An outcome of geometallurgical mapping and modeling is the generation of continuous down hole profiles of quantitative geometallurgical attributes at assay scale. These attributes vary from traditional routine data collection methods such as assays and geotechnical logging (e.g. RQD, Fracture Frequency), to new measurements including petrophysical attributes, EQUOtip hardness data and modelled estimates of metallurgical performance indices (e.g. A*b, BMWi). Highly variable continuous geometallurgical data with high spatial resolution can make it difficult to identify spatially continuous domains.

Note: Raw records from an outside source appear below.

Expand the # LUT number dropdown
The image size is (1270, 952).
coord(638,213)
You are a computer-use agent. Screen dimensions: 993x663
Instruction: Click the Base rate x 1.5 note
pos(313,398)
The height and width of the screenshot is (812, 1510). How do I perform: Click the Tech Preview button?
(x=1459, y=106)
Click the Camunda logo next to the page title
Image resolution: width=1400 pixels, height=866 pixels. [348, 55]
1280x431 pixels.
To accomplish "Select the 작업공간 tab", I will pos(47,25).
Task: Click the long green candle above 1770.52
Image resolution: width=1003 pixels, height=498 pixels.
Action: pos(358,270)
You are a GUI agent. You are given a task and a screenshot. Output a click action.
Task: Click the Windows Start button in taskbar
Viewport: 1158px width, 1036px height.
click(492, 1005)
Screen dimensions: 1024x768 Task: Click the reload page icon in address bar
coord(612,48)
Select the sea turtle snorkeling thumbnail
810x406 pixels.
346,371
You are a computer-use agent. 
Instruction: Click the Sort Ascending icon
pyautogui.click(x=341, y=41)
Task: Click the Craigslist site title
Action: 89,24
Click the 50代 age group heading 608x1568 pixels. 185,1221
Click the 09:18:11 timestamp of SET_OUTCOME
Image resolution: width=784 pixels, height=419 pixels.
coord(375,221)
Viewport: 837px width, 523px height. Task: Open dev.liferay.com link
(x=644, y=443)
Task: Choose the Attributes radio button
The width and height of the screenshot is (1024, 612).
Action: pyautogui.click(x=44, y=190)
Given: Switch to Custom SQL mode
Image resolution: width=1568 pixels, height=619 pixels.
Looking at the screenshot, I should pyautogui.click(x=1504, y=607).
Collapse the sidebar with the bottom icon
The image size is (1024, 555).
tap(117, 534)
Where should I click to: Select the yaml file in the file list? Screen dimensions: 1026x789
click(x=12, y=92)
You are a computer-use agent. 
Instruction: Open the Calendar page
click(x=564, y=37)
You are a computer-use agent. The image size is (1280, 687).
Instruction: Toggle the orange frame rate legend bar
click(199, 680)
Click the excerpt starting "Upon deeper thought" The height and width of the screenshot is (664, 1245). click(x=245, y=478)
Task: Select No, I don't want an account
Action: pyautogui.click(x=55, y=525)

An automated method based on the well known time series analysis technique of cumulative summation (CuSum) has been developed which uses statistical analysis to identify domain boundaries in down hole profiles. A bootstrap analysis automatically identifies potential domain boundary locations with associated confidence levels and a series of t-tests determine the significance of defined populations. A hierarchical clustering algorithm is applied to results to enable data sensitivity to be taken into account. The method produces statistically significant populations and is suitable for application on either single or multiple drill hole datasets. Domains defined preserve the inherent variability of the continuous down hole data and provide a method for scaling up variability data (i.e. assay interval scale) to mine scale (i.e. bench scale, block model). A major advantage of the method is its ability to provide suitable input parameters for use in spatial modeling of non-additive and non-linear geometallurgical attributes through conditional simulation techniques.